5 De tijdlijn beschikt over grepen voor het aanpassen van de lead-in- en lead-out-tijd.
* Intern bijknippen van Montageclips
Wanneer een Montagesjabloon begint of eindigt met een instelbaar gedeelte video op volledig frameformaat (dit is bij een groot aantal sjablonen het geval), dan biedt de tijdlijn van de Montage-editor knoppen voor het aanpassen van de lengte van de 'intro'- en 'outro'-tijden – de lengte van de delen van volledige framegrootte. Klik op een knop en sleep hem naar links of rechts om de lengte afzonderlijk in te stellen. De lengte van het middelste deel van de clip – het geanimeerde deel – neemt hierbij toe of af. Als u de intro en outro wilt instellen zonder de lengte van het middelste gedeelte te wijzigen, klik dan tussen de knoppen en versleep ze.
Gedeelte van de Montage-editor, met de tijdlijn (onder) en neerzetgebieden voor video of foto’s (midden).
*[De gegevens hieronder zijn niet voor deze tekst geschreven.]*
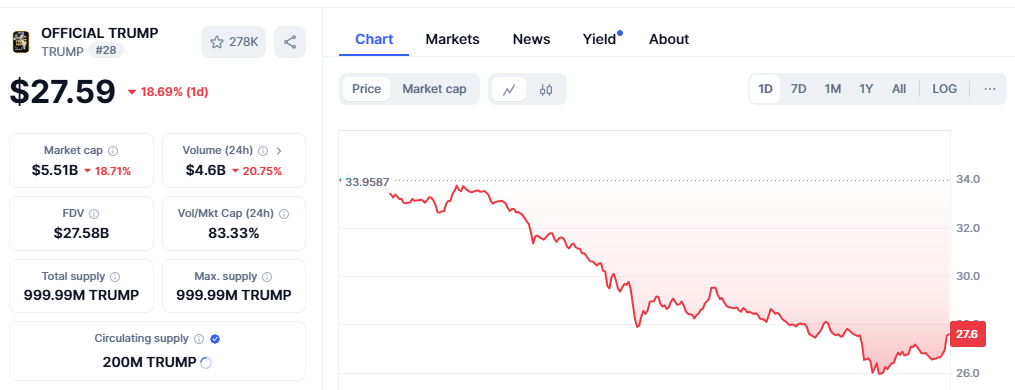The height and width of the screenshot is (390, 1015).
Task: Enable LOG scale on chart
Action: [944, 89]
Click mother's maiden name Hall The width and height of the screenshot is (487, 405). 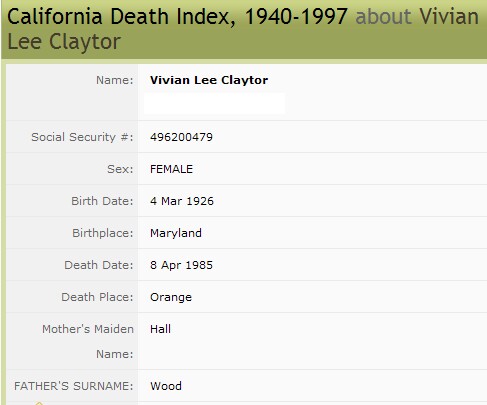point(160,329)
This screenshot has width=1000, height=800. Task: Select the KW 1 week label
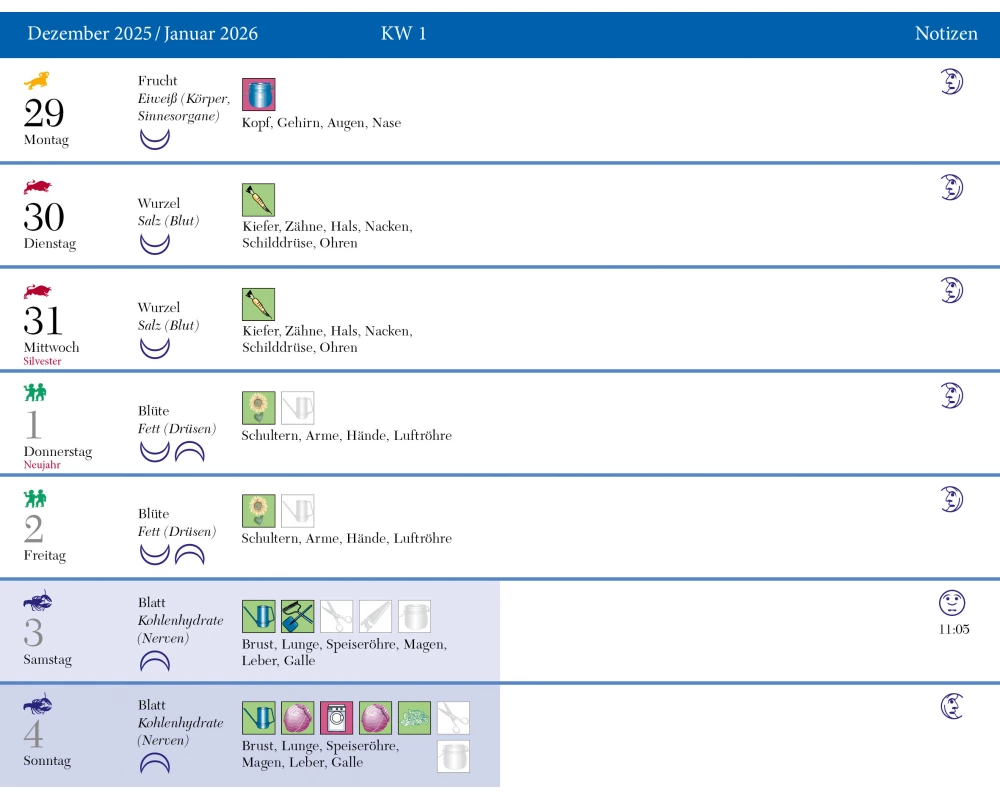click(404, 34)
De onderste delen van de bibliotheek en de player zijn ook zichtbaar. Klik en sleep op de tijdlijn om de timing van de montage aan te passen.
Zie De anatomie van een montagesjabloon voor een gedetailleerde toelichting van de sjabloonstructuur.
* Werken met neerzetgebieden
Neerzetgebieden leegmaken: U verwijdert een subclip uit het neerzetgebied door met de rechtermuisknop op de zone te klikken en Media verwijderen te selecteren in het contextmenu.
Audio van subclip dempen: Sommige neerzetgebieden zijn gemarkeerd met een audiosymbool; dit geeft aan dat het audiogedeelte van alle video’s in die zone wordt opgenomen in de audio van de montageclip. Als u niet wilt dat de audio wordt gebruikt, klik dan op het symbool om de subclip te dempen.
Het begin van uw subclip kiezen: Video in een neerzetgebied kan worden aangepast om te starten vanaf een bepaald punt in de subclip. Klik en sleep de schuifknop van het begin van de clip onder het neerzetgebied om het beginframe aan te passen. De pijltoetsen links en recht op het toetsenbord zijn handig voor het maken van kleine aanpassingen.
Als het neerzetgebied waarmee u werkt actief is op die tijdindex, toont het voorbeeld de wijzigingen in het beginframe. Terwijl u het beginframe van een subclip instelt, is het een goed idee om de positie van de schuifregelaar op de locatie te zetten waar de voorbeeldweergave van de Player het handigst is.
Het gebruik van de schuifknop voor het begin van de clip is niet van invloed op de positie van de subclip binnen de sjabloon en ook niet op de duur ervan. U kiest alleen welk deel van de subclip wordt gebruikt. Als u het begin van de subclip zo laat instelt dat de video is afgelopen terwijl de bijbehorende zone nog actief is, wordt het laatste frame van de subclip bevroren om de toegewezen tijd te vullen.
Effecten toevoegen aan neerzetgebieden: Het is mogelijk video- of audio-effecten rechtstreeks toe te voegen aan een montagesubclip door het effect naar het neerzetgebied te slepen. Zoals gewoonlijk, geeft een paarse streep boven aan de clip aan de effecten zijn toegepast.
Effecten verwijderen uit neerzetgebieden: Zoek onder Effecten in het contextmenu van de zone naar de opdracht Alles verwijderen of het submenu Verwijderen waarin u het effect kunt selecteren dat u wilt verwijderen.
NB: Als u de media in een neerzetgebied verwijdert of vervangt, worden alle effecten van die media ook verwijderd.